Exercise objective
From the line bearing "The width and height of the screenshot is (738, 500)." down to the final line of the records below, give every line again exactly and add nothing.

Recorded information

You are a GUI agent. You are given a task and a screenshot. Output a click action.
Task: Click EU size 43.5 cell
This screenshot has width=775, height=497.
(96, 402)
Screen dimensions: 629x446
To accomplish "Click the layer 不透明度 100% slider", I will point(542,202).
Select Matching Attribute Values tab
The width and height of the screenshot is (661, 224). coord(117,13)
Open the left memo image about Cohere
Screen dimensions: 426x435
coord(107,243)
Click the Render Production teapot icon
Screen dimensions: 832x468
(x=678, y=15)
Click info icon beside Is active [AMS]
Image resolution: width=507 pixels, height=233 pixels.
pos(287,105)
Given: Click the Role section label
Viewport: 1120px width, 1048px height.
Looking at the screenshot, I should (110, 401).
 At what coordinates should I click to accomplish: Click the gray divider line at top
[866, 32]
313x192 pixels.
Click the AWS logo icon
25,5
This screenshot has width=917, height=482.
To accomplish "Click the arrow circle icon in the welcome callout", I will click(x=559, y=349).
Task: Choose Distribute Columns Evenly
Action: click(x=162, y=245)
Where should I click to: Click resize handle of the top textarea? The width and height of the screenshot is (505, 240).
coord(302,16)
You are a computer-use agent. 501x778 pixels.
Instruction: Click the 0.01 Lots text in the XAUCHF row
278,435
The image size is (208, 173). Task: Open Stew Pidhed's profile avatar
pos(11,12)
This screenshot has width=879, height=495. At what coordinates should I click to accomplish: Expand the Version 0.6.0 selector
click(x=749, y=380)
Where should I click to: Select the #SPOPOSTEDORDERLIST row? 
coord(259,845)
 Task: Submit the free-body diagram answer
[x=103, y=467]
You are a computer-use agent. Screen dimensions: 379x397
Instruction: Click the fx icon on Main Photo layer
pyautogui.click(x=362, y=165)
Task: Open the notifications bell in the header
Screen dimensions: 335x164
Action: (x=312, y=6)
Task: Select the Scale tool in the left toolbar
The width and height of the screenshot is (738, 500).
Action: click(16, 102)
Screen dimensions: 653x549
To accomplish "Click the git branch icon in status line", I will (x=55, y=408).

Solution to this problem
The width and height of the screenshot is (738, 500).
Action: click(16, 102)
Screen dimensions: 653x549
To accomplish "Click the git branch icon in status line", I will (x=55, y=408).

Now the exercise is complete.